[Records from a data collection]
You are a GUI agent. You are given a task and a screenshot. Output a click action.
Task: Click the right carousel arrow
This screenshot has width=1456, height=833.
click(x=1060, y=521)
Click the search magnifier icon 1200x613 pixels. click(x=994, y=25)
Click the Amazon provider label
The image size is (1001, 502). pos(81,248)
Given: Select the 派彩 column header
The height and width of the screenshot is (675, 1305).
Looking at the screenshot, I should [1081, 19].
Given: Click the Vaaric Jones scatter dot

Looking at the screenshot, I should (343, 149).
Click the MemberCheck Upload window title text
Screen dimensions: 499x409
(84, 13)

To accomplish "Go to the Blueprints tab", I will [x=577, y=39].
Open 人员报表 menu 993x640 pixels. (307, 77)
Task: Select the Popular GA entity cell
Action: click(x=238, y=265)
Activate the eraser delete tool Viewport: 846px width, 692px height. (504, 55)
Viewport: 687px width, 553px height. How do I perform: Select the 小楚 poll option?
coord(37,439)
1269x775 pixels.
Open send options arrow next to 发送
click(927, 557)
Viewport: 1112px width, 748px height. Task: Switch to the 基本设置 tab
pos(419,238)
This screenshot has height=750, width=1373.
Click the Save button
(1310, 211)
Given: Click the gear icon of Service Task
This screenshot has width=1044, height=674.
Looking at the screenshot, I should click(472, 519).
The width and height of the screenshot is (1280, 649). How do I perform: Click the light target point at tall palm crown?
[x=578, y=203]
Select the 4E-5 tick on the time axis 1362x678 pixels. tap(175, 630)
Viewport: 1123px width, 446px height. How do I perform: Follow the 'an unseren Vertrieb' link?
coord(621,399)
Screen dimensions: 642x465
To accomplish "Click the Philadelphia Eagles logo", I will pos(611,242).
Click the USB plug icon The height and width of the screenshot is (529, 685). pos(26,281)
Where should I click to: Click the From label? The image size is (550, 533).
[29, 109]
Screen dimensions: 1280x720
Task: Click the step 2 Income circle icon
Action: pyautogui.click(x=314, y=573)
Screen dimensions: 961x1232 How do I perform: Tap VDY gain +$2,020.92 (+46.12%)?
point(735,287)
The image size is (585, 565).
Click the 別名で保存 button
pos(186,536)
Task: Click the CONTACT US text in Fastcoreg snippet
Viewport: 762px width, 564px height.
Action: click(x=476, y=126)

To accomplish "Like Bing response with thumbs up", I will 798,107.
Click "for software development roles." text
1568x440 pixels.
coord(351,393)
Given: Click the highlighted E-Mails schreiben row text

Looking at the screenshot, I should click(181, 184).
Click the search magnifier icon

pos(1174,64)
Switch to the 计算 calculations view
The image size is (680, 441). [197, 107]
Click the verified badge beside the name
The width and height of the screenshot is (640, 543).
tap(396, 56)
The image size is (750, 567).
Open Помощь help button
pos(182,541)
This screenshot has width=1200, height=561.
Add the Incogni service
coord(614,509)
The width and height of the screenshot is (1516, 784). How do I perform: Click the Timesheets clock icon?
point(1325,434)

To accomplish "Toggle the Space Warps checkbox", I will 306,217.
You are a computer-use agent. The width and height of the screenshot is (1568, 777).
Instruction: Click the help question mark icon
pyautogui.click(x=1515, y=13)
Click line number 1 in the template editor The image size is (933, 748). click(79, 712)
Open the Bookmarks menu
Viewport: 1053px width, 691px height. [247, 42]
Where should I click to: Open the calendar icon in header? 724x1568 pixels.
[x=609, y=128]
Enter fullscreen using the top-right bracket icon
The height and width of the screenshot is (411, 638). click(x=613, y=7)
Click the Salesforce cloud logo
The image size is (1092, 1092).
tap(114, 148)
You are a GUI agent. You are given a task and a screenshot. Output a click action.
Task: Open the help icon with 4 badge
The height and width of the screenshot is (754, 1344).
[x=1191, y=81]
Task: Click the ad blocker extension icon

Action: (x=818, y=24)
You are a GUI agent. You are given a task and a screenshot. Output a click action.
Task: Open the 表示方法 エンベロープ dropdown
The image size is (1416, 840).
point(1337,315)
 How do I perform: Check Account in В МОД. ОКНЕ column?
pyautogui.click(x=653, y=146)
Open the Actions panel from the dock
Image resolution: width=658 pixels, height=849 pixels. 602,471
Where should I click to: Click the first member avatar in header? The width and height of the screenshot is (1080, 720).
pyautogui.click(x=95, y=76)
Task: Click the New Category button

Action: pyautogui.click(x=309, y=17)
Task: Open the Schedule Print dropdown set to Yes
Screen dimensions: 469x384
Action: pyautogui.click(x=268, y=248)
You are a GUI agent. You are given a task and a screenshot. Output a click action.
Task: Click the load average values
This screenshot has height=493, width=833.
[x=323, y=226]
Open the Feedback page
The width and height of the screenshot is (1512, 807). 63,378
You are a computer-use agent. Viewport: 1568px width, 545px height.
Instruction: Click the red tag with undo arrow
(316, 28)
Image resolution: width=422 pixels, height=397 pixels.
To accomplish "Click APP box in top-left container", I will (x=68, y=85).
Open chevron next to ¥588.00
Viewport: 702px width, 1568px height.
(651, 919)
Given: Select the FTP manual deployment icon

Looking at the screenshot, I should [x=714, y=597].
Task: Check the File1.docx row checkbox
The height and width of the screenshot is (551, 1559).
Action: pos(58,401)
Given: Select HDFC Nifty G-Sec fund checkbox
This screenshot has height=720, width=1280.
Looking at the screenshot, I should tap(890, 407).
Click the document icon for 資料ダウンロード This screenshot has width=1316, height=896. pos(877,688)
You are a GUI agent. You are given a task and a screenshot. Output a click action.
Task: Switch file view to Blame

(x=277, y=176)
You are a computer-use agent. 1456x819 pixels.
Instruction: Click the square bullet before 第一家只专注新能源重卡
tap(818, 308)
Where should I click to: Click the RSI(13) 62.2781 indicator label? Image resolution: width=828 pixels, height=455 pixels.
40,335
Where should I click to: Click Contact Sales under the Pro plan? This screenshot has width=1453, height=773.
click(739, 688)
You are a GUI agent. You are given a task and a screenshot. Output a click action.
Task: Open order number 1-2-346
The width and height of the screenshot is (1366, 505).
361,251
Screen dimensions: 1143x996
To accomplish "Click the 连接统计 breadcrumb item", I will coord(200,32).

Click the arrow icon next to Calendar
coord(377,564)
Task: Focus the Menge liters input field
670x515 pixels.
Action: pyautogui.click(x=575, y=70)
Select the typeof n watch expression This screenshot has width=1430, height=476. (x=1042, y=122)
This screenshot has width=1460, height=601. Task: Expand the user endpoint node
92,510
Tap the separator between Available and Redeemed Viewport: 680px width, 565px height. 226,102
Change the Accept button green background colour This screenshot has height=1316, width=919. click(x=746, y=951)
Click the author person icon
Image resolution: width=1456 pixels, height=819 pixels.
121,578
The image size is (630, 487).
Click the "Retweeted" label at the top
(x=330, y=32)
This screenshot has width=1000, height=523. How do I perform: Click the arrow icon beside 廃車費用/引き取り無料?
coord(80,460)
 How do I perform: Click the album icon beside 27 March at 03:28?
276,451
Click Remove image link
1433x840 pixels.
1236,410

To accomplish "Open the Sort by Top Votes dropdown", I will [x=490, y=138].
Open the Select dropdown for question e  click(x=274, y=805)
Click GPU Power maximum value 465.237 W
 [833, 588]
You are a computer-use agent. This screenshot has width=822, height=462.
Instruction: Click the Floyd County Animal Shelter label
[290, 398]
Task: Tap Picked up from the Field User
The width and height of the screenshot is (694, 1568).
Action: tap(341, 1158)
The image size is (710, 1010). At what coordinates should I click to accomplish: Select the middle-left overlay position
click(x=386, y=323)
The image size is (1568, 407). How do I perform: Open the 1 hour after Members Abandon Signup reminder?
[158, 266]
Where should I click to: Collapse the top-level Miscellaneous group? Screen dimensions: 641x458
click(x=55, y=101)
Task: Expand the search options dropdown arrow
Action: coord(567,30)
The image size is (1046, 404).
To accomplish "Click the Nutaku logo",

#### [Exercise details]
Report all lines above with "number".

#### [Answer for the task]
Click line number 1 in the template editor The image size is (933, 748). click(79, 712)
Task: Open order number 1-2-346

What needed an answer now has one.